Pays-Bas : Le SP risque de balayer le succès des communales

Aux dernières élections municipales, en mars, les partis gouvernementaux ont été durement sanctionnés. Le Socialistische Partij, parti à la gauche des sociaux-démocrates, avait par contre bénéficié d’un soutien lui permettant de faire plus fortement entendre sa voix contre la politique d’austérité du gouvernement du VVD (droite officielle) et du PvdA (social-démocrate). Mais depuis lors, ce n’est pas ce message qui a été transmis.

Par Pieter Brans, Socialistisch Alternatief (Amsterdam)

A Utrecht et Amsterdam, les majorités communales ont impliqué le parti D66, officiellement ‘‘libéral de gauche’’ mais qui dans les faits sert de force d’appoint pour le VVD. Le SP a également rejoint la coalition au pouvoir dans ces villes. La question des autorités communales est d’autant plus importante que le gouvernement a décidé d’appliquer des coupes budgétaires dans les soins de santé par le biais des communes. Concrètement, ce sont ces dernières qui ont à charge d’effectuer les assainissements. Le SP aurait dû être extrêmement prudent pour entrer dans une coalition et exiger de sérieuses garanties pour assurer que les autorités locales s’opposent aux mesures d’austérité du gouvernement.

Une des choses qui rend encore plus affligeante cette entrée du SP au pouvoir au niveau local est l’abolition du système du bail emphytéotique jusque-là en vigueur à Amsterdam. Il s’agissait d’une revendication importante tant du VVD que de D66. Ce système, introduit en 1896 par les sociaux-démocrates, considérait que tout le territoire était propriété de la commune, chaque propriétaire payant un bail à la commune. Cette mesure visait à combattre la spéculation foncière et une partie de la hausse des valeurs immobilières revenait à la communauté. Le principe était tout à fait social et, juste au moment où cela aurait pu rendre de grands services, il a été aboli, avec l’aval du SP.
L’accord politique stipule que 187.000 logements sociaux seraient préservés à Amsterdam, soit autant que le nombre de ménages disposant d’un revenu sous les 34.000 euros par an. Mais cela signifie toutefois que le nombre de logements sociaux chuterait fortement, de 43.000, puisqu’il y en a environ 230.000 actuellement.
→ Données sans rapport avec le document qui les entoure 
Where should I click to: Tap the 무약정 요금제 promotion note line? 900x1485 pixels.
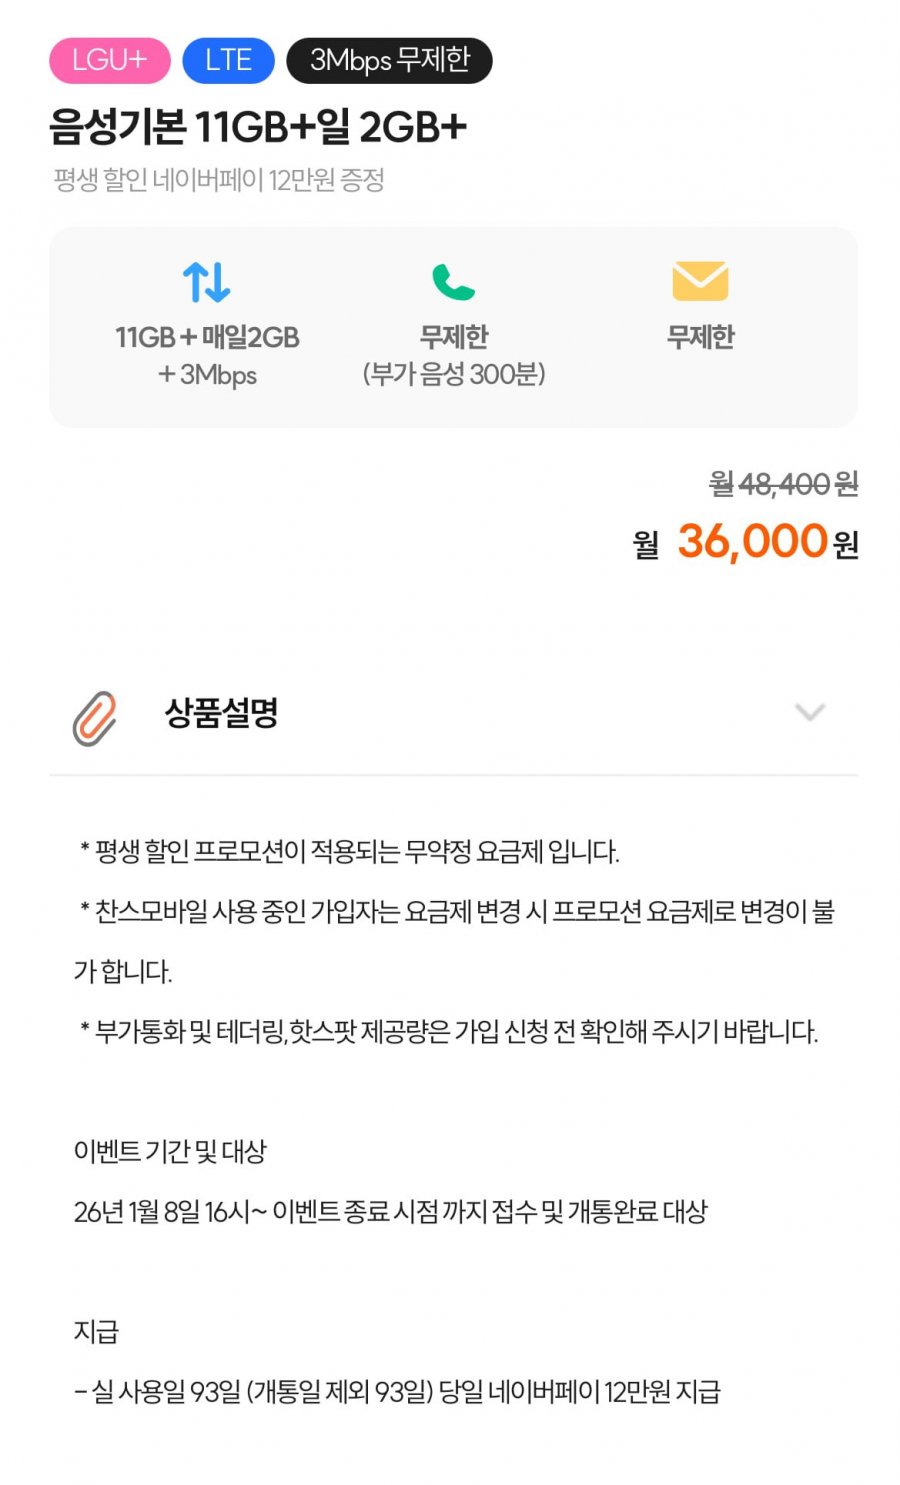coord(349,852)
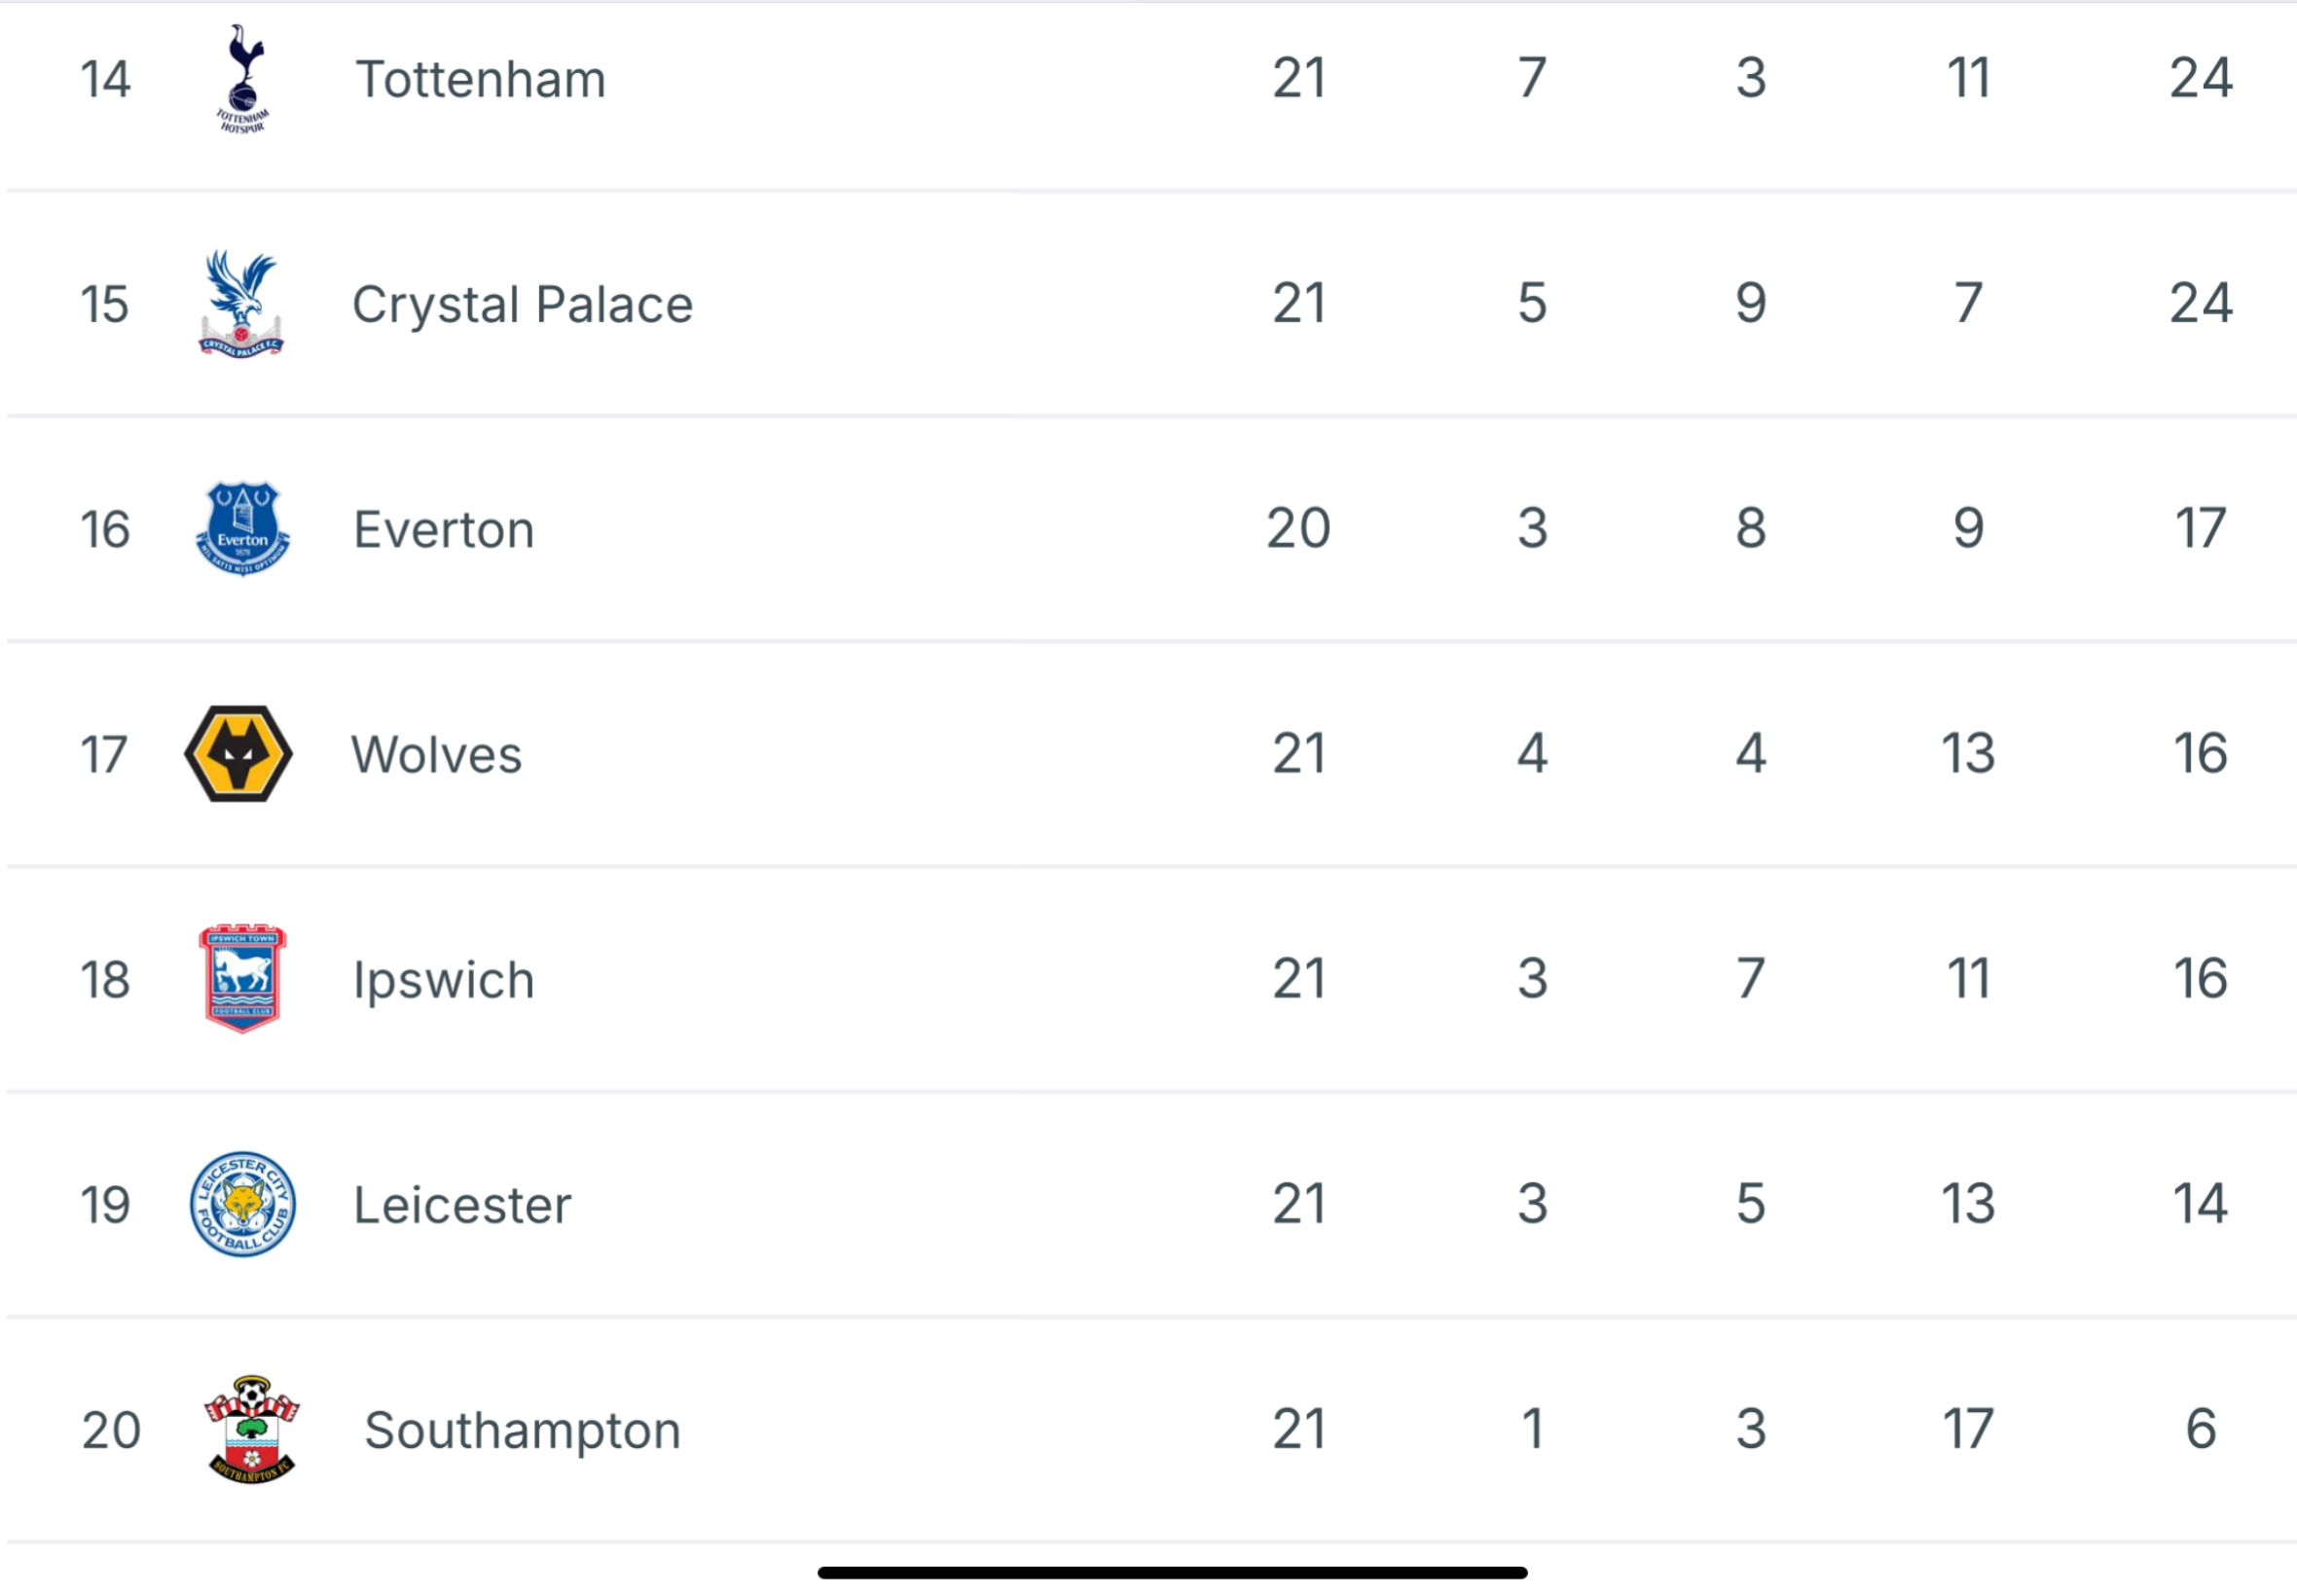Select Southampton in the table

click(522, 1430)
Le SP a cependant assuré la création d’un fonds de 62 millions d’euros destiné à adoucir l’impact des mesures gouvernementales sur les soins de santé et l’emploi. En outre, 10 millions d’euros sont prévus pour l’aide sociale aux ménages, cette aide devant être maintenue jusqu’en 2016. 30 millions d’euros sont aussi alloués pour la lutte contre la pauvreté.
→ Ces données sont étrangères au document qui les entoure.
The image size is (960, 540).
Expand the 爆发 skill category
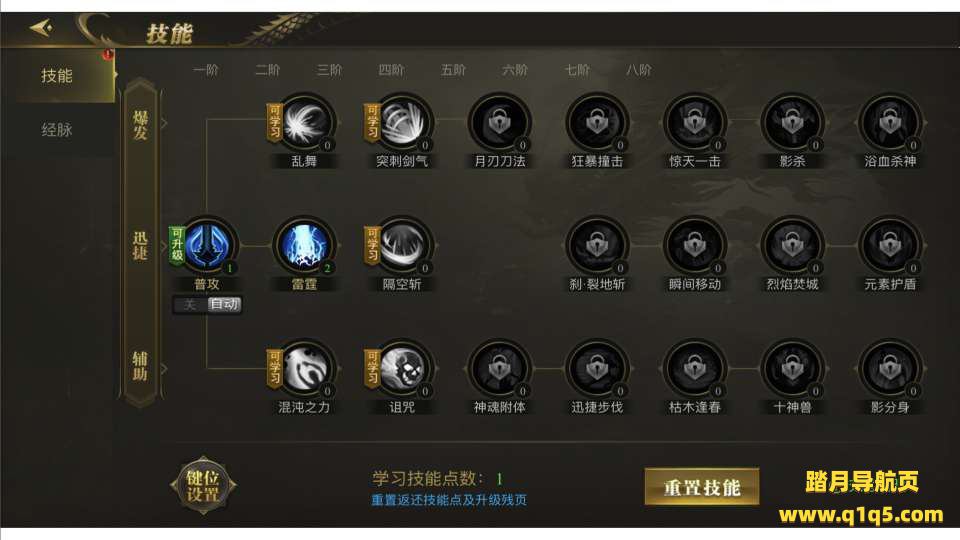coord(141,124)
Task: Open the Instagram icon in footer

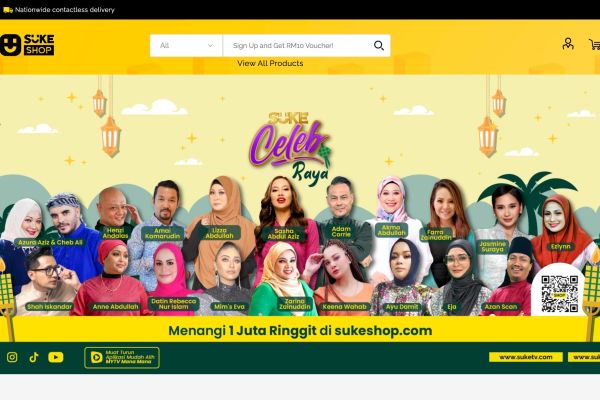Action: coord(12,357)

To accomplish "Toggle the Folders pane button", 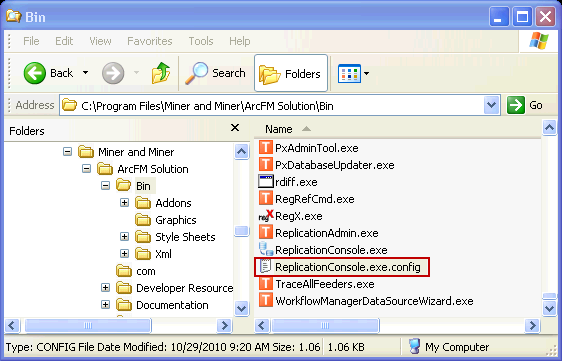I will click(x=291, y=73).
Reste que c’est bien peu au regard de l’abolition du bail emphytéotique, de la perte de 43.000 logements sociaux et de l’impact sur les communes des coupes budgétaires gouvernementales. Le SP a été instrumentalisé par le VVD et D66.

On a pu lire dans le quotidien “De Volkskrant” que le SP a lancé une offensive suite aux élections nationales de septembre 2012, où le parti avait reçu une claque importante de la part du PvdA. Malheureusement, cette offensive n’était pas dirigée contre la politique d’austérité, mais vers la participation au pouvoir, avec n’importe qui. ‘‘Avec qui pourrais-je gouverner ? Avec presque tout le monde !’’ déclarait ainsi le dirigeant du parti Emile Roemer il y a deux ans…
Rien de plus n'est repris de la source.